What’s happening with sustainability due diligence?
This spring has brought in a wave of first sustainability reports prepared in accordance with the EU’s Corporate Sustainability Reporting Directive (CSRD). The Corporate Sustainability Due Diligence Directive (CSDDD), which will incongruously come into force after the reporting requirements, was supposed to clarify some of the expected actions behind companies’ CSRD reporting. These requirements were intended to extend across value chains and thus indirectly impact small and medium-sized companies as well.
However, the EU’s recent Omnibus package will delay the implementation schedule and potentially weaken mandatory due diligence requirements, including expectations to go beyond first-tier suppliers, stakeholder engagement, and information requests.
What does this all mean – and what should companies do now? Is due diligence only relevant for large companies and are small and medium-size enterprises off the hook? Is there time to wait?

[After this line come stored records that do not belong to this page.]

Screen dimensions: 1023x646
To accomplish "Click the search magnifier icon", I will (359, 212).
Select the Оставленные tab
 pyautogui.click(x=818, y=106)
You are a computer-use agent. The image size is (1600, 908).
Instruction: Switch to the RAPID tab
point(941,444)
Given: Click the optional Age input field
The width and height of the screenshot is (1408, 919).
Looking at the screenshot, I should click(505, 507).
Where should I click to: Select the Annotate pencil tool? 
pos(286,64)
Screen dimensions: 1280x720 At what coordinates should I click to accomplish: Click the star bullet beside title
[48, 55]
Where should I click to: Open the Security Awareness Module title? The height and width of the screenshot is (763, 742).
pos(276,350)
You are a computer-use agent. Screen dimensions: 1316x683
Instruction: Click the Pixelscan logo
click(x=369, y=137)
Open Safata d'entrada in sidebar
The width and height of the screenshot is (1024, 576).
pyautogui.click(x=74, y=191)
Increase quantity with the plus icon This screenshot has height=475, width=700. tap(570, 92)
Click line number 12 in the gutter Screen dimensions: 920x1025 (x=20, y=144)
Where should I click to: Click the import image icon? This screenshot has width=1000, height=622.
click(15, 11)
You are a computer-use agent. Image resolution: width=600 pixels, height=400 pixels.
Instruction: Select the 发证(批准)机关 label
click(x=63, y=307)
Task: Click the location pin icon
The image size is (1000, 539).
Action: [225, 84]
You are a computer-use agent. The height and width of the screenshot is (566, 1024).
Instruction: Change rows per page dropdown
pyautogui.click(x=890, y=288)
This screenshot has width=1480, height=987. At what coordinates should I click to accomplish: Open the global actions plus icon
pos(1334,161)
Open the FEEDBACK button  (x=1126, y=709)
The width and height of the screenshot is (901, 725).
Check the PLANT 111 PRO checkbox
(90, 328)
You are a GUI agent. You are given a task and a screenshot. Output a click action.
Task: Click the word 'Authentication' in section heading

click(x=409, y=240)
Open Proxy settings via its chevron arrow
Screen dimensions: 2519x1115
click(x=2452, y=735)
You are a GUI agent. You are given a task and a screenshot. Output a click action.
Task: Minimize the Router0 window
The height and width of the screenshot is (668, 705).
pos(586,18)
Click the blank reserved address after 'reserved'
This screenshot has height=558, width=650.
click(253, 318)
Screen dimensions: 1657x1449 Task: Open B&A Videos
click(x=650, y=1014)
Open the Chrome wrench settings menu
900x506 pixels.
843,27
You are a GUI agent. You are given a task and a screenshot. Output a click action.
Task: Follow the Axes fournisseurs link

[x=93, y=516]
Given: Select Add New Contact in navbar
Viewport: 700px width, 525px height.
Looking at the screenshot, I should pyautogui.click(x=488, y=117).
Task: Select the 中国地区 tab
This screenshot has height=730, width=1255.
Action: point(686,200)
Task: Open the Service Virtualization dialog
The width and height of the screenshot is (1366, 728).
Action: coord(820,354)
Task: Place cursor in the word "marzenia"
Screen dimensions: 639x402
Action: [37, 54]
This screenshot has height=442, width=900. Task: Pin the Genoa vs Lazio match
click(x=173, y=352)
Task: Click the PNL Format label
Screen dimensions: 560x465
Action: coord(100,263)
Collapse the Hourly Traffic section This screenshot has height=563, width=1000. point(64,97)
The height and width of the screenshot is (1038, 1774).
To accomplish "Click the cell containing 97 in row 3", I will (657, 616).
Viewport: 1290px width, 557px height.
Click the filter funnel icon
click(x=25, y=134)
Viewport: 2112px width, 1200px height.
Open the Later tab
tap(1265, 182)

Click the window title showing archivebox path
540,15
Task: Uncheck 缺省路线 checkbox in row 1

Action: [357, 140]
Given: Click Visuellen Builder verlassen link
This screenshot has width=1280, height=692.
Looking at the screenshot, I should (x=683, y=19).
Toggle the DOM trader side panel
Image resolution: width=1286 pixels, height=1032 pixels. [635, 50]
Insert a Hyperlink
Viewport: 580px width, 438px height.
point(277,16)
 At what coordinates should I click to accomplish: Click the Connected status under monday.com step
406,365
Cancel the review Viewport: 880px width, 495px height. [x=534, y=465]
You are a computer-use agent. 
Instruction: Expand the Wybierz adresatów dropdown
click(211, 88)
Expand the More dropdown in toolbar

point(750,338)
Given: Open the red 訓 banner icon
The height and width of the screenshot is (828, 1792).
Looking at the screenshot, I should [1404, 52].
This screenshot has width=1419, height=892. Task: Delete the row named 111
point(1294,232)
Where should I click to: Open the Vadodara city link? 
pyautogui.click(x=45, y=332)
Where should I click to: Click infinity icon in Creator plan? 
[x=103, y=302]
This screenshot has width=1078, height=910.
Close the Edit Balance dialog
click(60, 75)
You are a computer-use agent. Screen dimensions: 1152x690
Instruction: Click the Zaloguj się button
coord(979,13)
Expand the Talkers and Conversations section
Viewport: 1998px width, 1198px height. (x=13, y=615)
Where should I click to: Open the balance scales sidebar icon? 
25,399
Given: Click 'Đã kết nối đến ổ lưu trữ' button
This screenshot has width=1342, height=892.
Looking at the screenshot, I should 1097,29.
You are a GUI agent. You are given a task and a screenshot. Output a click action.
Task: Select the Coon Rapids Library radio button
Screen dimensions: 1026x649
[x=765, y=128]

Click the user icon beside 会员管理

Sustainability has never been a matter of compliance – and it hasn’t become one now, even if minimum standards have been raised. Human rights violations, climate change and biodiversity loss along with their short- and long-term business implications have not disappeared. Stakeholder expectations are not likely to decrease, and it’s unclear how large companies and investors can fulfill their obligations if information requests are limited. Finally, the content changes proposed by the Omnibus package have not yet been accepted, and besides CSDDD, due diligence requirements also stem from multiple other regional and national laws, both within and outside Europe.